The reasons for the public to support GST are : 1. Increase national/government revenue and mitigate the heavy reliance on income tax and petroleum tax, in which income taxes contributed 44.4% of government revenue in 2010. 2. Tax burden will not increase when income level increased. 3. Everyone will pay tax and tax burden is spread over, instead of just relying on income taxes derived from 15% of the working population. 4. Overcome the loopholes of current sales and services tax systems. 5. Eliminate over-lapping tax at different stages, as GST is generally charged on the consumption of goods and services at every stage of the supply chain, with the tax burden ultimately borne by the end consumer. 6. More stable for government revenue with GST as a consumption tax based, compared to direct income taxes and minimise the impact of economic cycles, particularly during recessions. 7. Corporate tax and individual tax rates could be reduced. 8. Minimise the occurrences of tax evasions. The reasons for public to disagree with GST: 1. May result in inflation as general products prices may go up. 2. Increase the tax burden on low income working group (the other 85% as described item 3 above) 3. The government may possibly increase the GST rate from 4% to 15% to increase revenue. 4. Worry that the GST tax may even higher than current sales tax 10% and service tax 5%. 5. Worry that the effect of tax revenue re-distribution may not be achieved. From above statements, we can conclude that GST can be worth in managing our country taxing system in more systematic and professional way.

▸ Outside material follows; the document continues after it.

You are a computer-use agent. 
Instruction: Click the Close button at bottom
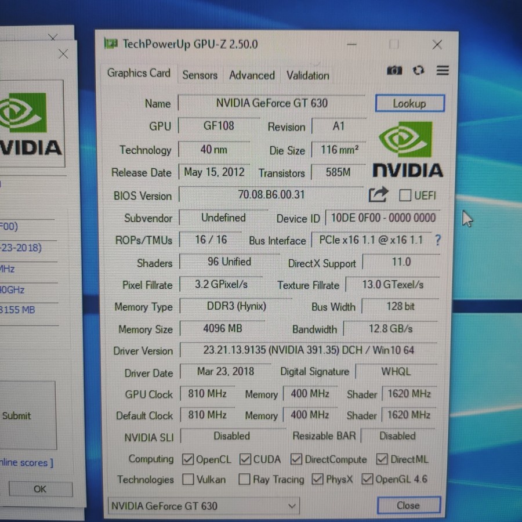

Besides that GST is a broad based consumption tax and generally most goods and services will be subject to GST. It would appear that it could lead to inflationary pressures for taxpayers if it is not implemented properly. At present, there are uncertainties over this new tax to be imposed and proper rules and regulations needs to be wisely formulated. In addition, proper guidance and early planning shall be required to prepare the taxpayers for the smooth implementation.